After the Civil War, along came industrialist John D. Rockefeller, who really revolutionized the petroleum industry by forming Standard Oil of Ohio. This was even before the internal combustion engine, which was the heart of the automobile.
With the upcoming automobile, propelled by gasoline, and the value of kerosene still going strong, Rockefeller quickly became the richest man in the world.
Oil seemed to be popping up everywhere from Texas to Oklahoma to California and beyond. The big thirst had started.
The 20th century rolled around and ushered in Henry Ford and his idea of assembly lines producing more autos. This required more gasoline and more oil wells. The Wright brothers at Kitty Hawk proved that people could fly. Of course, with a gasoline engine, which meant more gasoline and more oil wells.
Later on, the Middle East got into the act with a seemingly never-ending supply of this precious fuel. Production soared during several wars during the 20th century, when the military depended so much on King Oil to keep tanks, planes, trucks and ships moving. Keeping fuel tanks on full helped bring victory.

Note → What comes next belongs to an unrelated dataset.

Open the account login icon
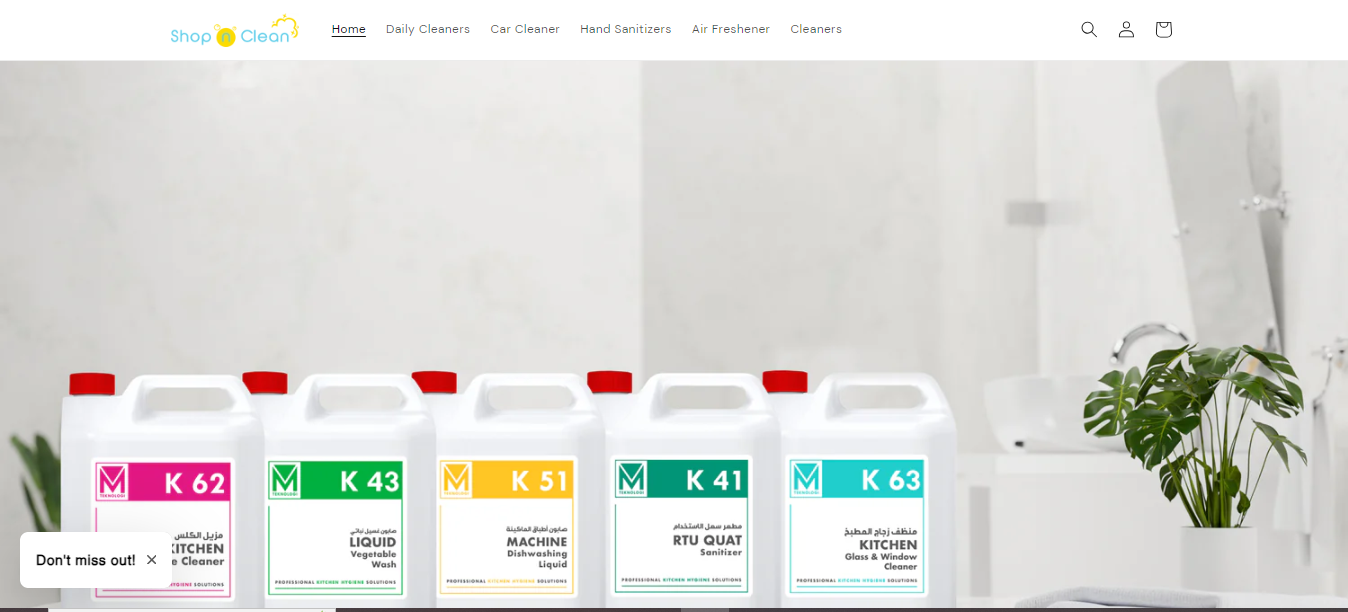Screen dimensions: 1348x612 [x=1126, y=30]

And here we are in 2010, still thirsting for more oil with phrases like "Drill, baby, drill." Our atmosphere seems to be polluted - they say - because of this miraculous fuel. At present, Saudi Arabia alone is pushing 9.5 million barrels of oil a day.
When will it ever end? The auto industry is starting to talk seriously of electric and even hydrogen cars. Can it be done?
What happened to Col. Drake? Mr. Drake didn't really have a business-oriented mind. He failed to patent his drilling invention and he lost all of his savings in oil speculation. He ended up an old man in poverty.
In 1872, Pennsylvania voted an annuity of $1,500 to Drake, whose determination founded the oil industry and a new way of life. There is a Drake museum near the fabled site of Drake's oil well in Titusville.